Figure 8.

Effects of Buserelin and IN3 on cell number and nuclear stains. Control and Ad hGnRHR infected cells were cultured in medium with 2% FCS with or without Buserelin (10⁻⁷ M) and IN3 (1·8×10⁻⁷ M) as indicated, prior to staining and imaging to determine cell number (in the imaged area of 2·4 mm²) as well as the proportion of sub-2n and post-mitotic cells. The bar charts are from a single representative experiment (mean±s.e.m., n=4, *P<0·05, **P<0·01 by Student's t-test).
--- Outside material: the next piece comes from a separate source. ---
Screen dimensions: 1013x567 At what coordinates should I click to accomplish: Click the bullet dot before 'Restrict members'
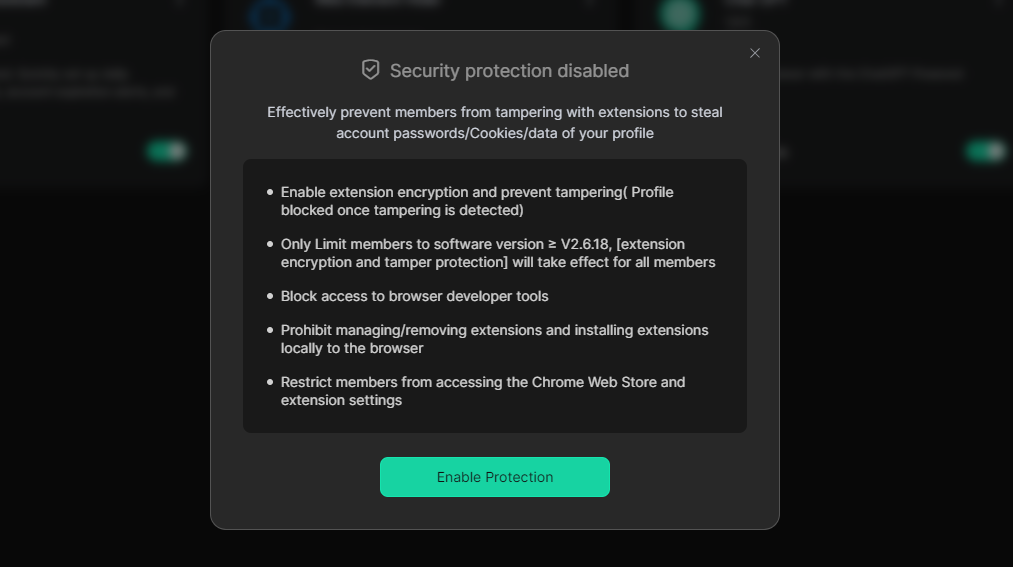click(270, 382)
Analysis of data pooled from three similar experiments by two-way ANOVAs revealed that Buserelin was not a significant variable in control cells but was in Ad hGnRHR-infected cells (P<0·01), and in Ad hGnRHR-infected cells the reduction of cell number was greater in cells treated with IN3 and Buserelin than in cells receiving Buserelin alone (P<0·05 by Student's t-test). The inset in panel B shows a distribution profile with integrated nuclear stain intensity on the horizontal axis (arbitrary fluorescence units) and cell number (in thousands) on the vertical axis, demonstrating the 2n and 4n cell populations and the arbitrary cut-off (<50% of the 2n peak) used to define sub-2n cells. Panel D shows a small proportion of the image captured from a single well, illustrating the small and highly stained nuclei that were characteristically seen in pairs and identified by the analysis algorithm as post-mitotic (anaphase) cells (arrows). Horizontal scale bar=∼20 μm.